Jour 29 – Pour en revenir à la présence du végétal dans la ville qui, tu t’en serais défendue pourtant, ne semble pour toi pas aller de soi, dès lors qu’il est question de la couleur dans la ville. Tu ne peux t’empêcher de penser à Espèces d’espaces de Georges Perec que, en lisant L’espace commence ainsi de François Bon, tu as forcément relu, entre autres son chapitre sur la campagne avec lequel, même si tu ne t’y identifies pas totalement, tu ressens quand même une certaine familiarité. La ville et la campagne sont deux espaces distincts mais pour ces villes qui ont englobé de leurs tentacules les villages alentours, la frontière est devenue poreuse et en ces zones, la ville n’est plus tout à fait ville et la campagne plus tout à fait campagne. Tu n’as jamais vécu à la campagne, mais dans ta périphérie, un de ces anciens villages jadis absorbés, dans ton jardin en mode biodiversité, bien que proche d’une large avenue très fréquentée, tu t’y croirais presque. Il te semble que la couverture végétale de la ville, au-delà d’une certaine proportion, ne répond plus vraiment à la notion d’espace vert, typique de l’urbain, ce qui expliquerait que sa couleur n’est pas celle qui, d’emblée, te saute aux yeux.

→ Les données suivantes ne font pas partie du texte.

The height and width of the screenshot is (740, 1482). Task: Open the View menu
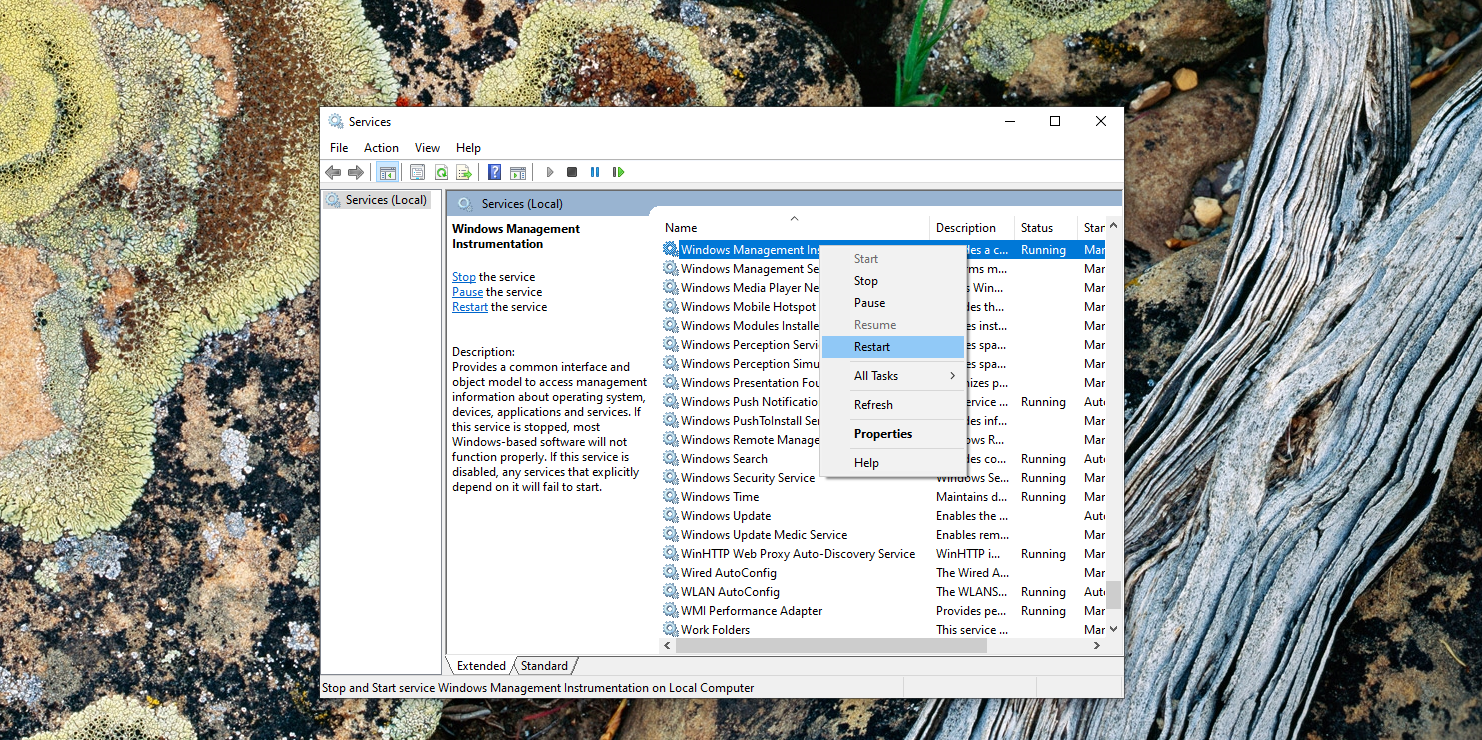pos(427,147)
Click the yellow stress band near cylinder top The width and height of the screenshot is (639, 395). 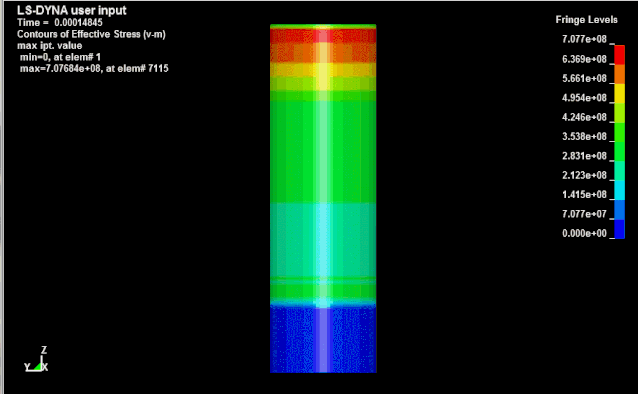[323, 70]
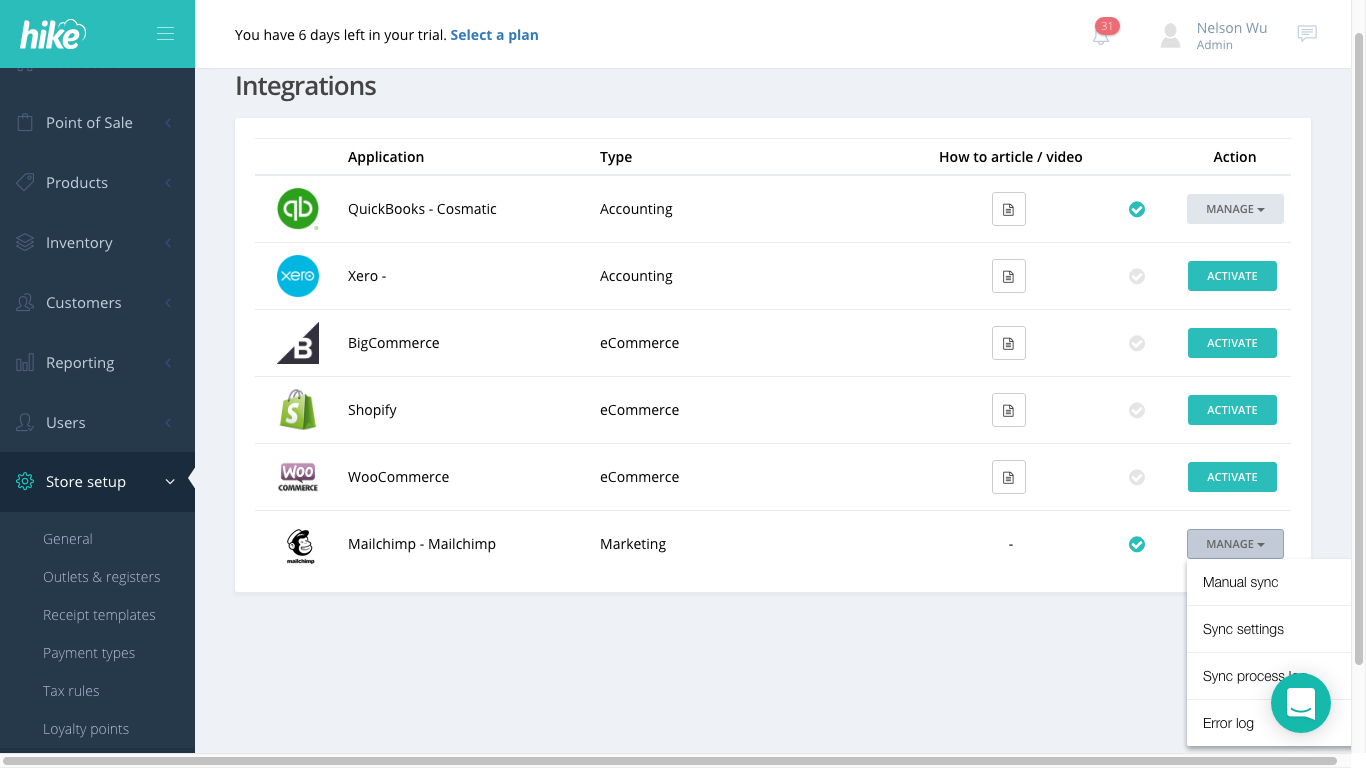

Jour 28 – Laisser le vert se réinviter. Cette boîte aux lettres d’un vert vif, éclatant, tu passes devant presque tous les jours. Dès le début, tu avais su qu’elle en serait et puis, avoue-le, discrète comme elle est, tu l’avais un peu oubliée tout comme son propriétaire semble la délaisser car, bien remplie, elle est paraît sur le point de déborder. Mais enfin une journée de printemps et le soleil la met en évidence, peut-être pour tes yeux seulement, elle rayonne, une lueur dans ta ville.
Jour 27 – Et pourtant s’il y avait une couleur à retenir non pour la ville en général mais pour celle-ci en particulier, ce devrait être le vert puisque sa couverture végétale de 37% la place dans le peloton de tête des capitales les plus vertes de l’Union européenne. Ce vert du végétal, tu le mentionnes seulement au jour 27 de ce défi, alors que si une couleur émerge de la grisaille qui enveloppe la ville quand le soleil est aux abonnés absents, c’est bien celle-là. Tu sais pourtant que tu t’en émerveilles à chaque fois, rien que ton jardin et ceux du voisinage, la forêt au cœur de laquelle la ville a repoussé ses limites et que tu foules chaque dimanche ou presque. Tu sais aussi que le trajet que tu suis plusieurs fois par semaine vers le lieu de travail, que tu creuses comme un sillon, n’est pas le plus vert de tous. Mais ne te cherches pas d’excuses, c’est sous la lampe qu’il fait le moins clair, etc. Le végétal dans la ville n’est tout simplement pas ce que tu vas regarder en premier.